I have some queries that run for a quite long (20-30 minutes). If a lot of queries are started simultaneously, connection pool is drained quickly.
Is it possible to wrap the long-running query into a statement (procedure) that will store the result of a generic query into a temp table, terminanting the connection, and fetchin (polling) the results later on demand?
EDIT: queries and data stuctures are optimized, and tips like 'check your indices and execution plan' don't work for me. I'm looking for a way to store [maybe a] byte presentation of a generic result set, for later retreive.
First of all, 20-30 minutes is an extremely long time for a query - are you sure you aren't missing any indexes for the query? Do check your execution plan - you could get a huge performance gain from a well-placed index.
In MySQL, you could do
INSERT INTO `cached_result_table` (
SELECT your_query_here
)
(of course, cached_result_table needs to have the exact same column structure as your SELECT returns, otherwise you'll get an error).

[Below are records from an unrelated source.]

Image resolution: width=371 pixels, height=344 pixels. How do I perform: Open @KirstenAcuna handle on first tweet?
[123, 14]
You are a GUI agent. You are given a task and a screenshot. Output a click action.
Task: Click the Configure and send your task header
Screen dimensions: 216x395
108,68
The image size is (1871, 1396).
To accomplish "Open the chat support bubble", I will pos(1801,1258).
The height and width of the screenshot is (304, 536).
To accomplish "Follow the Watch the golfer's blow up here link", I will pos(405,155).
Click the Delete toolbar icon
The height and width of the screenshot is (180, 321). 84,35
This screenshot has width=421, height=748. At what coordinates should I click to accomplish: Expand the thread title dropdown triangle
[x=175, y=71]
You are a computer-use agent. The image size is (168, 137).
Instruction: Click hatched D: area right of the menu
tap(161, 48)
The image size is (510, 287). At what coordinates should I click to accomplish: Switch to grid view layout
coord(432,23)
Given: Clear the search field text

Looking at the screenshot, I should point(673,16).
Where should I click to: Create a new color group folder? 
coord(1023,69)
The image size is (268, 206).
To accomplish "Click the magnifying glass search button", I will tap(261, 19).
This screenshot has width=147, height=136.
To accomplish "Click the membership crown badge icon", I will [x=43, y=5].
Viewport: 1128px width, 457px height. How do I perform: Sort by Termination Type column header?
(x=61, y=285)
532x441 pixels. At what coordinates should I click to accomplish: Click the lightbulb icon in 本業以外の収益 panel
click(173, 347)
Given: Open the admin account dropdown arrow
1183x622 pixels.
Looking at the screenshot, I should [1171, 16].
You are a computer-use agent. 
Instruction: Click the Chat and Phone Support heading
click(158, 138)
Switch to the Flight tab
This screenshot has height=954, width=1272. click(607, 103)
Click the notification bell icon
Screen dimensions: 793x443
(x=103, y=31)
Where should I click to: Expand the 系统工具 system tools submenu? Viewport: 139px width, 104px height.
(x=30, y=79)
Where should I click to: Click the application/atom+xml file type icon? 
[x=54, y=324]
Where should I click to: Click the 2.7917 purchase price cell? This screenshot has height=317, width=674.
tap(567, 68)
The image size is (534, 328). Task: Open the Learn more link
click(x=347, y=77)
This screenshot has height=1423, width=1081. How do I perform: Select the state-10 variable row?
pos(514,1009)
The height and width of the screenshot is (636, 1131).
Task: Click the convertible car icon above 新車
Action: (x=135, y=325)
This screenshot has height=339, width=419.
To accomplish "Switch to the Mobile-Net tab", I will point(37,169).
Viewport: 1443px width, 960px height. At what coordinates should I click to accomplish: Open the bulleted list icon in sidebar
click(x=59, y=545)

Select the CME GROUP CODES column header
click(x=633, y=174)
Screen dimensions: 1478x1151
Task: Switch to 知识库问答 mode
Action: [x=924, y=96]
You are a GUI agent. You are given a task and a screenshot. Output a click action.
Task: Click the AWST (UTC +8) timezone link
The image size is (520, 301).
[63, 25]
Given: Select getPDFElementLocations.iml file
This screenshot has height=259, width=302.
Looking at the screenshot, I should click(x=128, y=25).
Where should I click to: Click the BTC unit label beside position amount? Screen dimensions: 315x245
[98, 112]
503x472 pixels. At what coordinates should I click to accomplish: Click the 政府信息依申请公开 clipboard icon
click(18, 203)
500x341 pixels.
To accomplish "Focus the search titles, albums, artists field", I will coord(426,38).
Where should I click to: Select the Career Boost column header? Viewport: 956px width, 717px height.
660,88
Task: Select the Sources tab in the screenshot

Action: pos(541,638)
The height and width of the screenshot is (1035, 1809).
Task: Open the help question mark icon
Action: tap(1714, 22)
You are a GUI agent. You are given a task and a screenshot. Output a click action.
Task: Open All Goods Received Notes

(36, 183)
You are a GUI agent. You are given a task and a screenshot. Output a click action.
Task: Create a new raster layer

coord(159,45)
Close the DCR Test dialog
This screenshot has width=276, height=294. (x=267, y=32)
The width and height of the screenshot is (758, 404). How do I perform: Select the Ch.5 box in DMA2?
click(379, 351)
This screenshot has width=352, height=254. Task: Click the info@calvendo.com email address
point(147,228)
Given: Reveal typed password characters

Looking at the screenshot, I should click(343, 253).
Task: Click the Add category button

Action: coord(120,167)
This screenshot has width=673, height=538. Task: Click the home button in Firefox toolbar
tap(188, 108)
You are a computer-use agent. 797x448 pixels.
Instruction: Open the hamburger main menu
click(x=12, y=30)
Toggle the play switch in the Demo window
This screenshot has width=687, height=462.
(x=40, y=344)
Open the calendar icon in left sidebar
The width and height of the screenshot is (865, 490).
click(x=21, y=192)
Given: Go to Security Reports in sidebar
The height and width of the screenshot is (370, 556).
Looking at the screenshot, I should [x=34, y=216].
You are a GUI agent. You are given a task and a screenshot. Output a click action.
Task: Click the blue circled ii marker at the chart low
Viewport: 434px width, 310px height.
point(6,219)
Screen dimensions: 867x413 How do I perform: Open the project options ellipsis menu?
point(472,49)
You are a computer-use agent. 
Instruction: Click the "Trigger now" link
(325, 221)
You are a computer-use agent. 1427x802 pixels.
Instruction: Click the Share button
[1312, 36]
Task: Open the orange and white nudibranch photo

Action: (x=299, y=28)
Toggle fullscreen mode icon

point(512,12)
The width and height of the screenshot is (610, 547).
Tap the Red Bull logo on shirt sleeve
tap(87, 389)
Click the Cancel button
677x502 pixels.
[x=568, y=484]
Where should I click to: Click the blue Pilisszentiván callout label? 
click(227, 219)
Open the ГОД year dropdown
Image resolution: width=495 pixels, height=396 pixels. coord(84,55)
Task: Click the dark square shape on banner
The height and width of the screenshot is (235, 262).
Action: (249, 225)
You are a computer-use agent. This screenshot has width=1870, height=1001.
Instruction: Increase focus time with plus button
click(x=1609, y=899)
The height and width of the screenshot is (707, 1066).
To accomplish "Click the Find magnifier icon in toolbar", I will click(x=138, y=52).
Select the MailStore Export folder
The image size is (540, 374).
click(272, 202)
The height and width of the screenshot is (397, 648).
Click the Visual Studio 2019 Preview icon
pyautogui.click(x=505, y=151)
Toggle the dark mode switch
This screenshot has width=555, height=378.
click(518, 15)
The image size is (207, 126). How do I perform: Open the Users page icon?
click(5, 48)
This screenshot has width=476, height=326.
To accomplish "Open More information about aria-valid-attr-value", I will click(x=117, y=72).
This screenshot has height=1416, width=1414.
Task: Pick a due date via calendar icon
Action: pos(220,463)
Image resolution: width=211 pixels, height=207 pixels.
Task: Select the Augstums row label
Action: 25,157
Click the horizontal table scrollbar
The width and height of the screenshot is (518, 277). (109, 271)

Then, you could query these cached results (instead of the original tables), and only run the above query from time to time - to update the cached_result_table.
Of course, the query will need to run at least once initially, which will take the 20-30 minutes you mentioned. I suggest to pre-populate the cached table before the data are requested, and keep some locking mechanism to prevent the update query to run several times simultaneously. Pseudocode:
init:
insert select your_big_query
work:
if your_big_query cached table is empty or nearing expiration:
refresh in the background:
check flag to see if there's another "refresh" process running
if yes
end // don't run two your_big_queries at the same time
else
set flag
re-run your_big_query, save to cached table
clear flag
serve data to clients always from cached table
An easy way to do that in Oracle is "CREATE TABLE sometempname AS SELECT...". That will create a new table using the result columns from the select.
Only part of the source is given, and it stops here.